Colored Emotions just beige

By Larissa Gula

Colored Emotions.

Is this really a striking and memorable debut album title? It comes off more like the title of a poem a junior high friend posted on MySpace. And though the Minnesapolis band Night Moves combines a lot of genres in its debut album, like that poem, the album is mostly forgettable. Colored Emotions

Night Moves

Afternoon Records

C+

Rocks Like: My Bloody Valentine, Beachwood Sparks

Colored Emotions.

Is this really a striking and memorable debut album title? It comes off more like the title of a poem a junior high friend posted on MySpace. And though the Minnesapolis band Night Moves combines a lot of genres in its debut album, like that poem, the album is mostly forgettable.

Night Moves balances several musical styles in its first album’s compositions. The band’s sound is indie rock with traces of electronic and pop mixed in — think psychedelic pop band Beachwood Sparks meets rock band My Bloody Valentine. The music includes the usual, guitars and drums that have a hippie-throwback rock sounds, along with added instrumentation from synthesizers that give a sort of trippy feel.

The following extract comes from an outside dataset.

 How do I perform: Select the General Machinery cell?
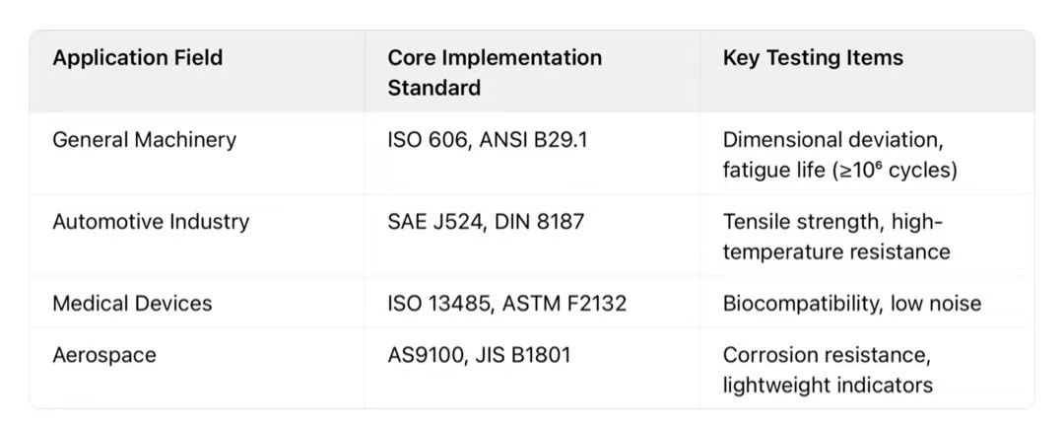(144, 140)
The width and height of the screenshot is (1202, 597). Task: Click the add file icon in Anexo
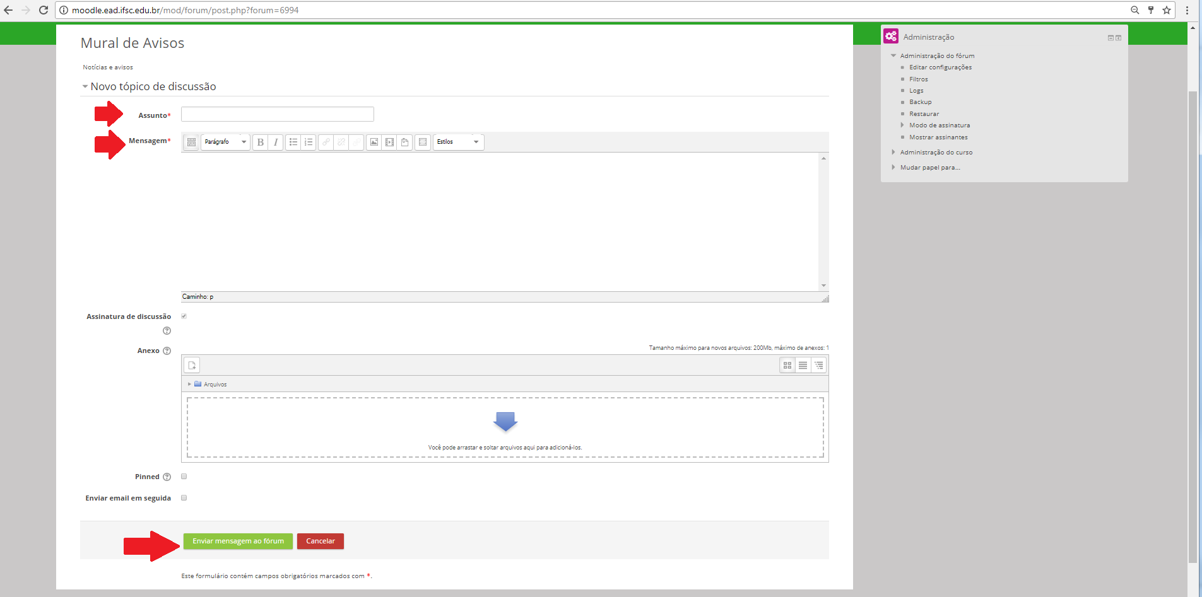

It’s certainly not a displeasing sound. But there isn’t too much more that can be said about any of the tracks. The music is humdrum, and nothing is catchy enough to get stuck in a listener’s head or warrant a track repeat. The songs meld together and all sound so similar that it’s hard to tell when one song ends and another begins.

The band’s vocals are reminiscent a Sigur Rós album, where lyrics are sometimes incomprehensible through the singing and humming. Whether it was the band’s intention or not, Night Moves made a CD with a focus on its music, not its vocals. But on this particular album, the nothing-special music isn’t enough to sustain a lack of discernible lyrics.

At best, the band’s music is soothing background sound, likely only listened to unintentionally. At worst, the emotions are just beige.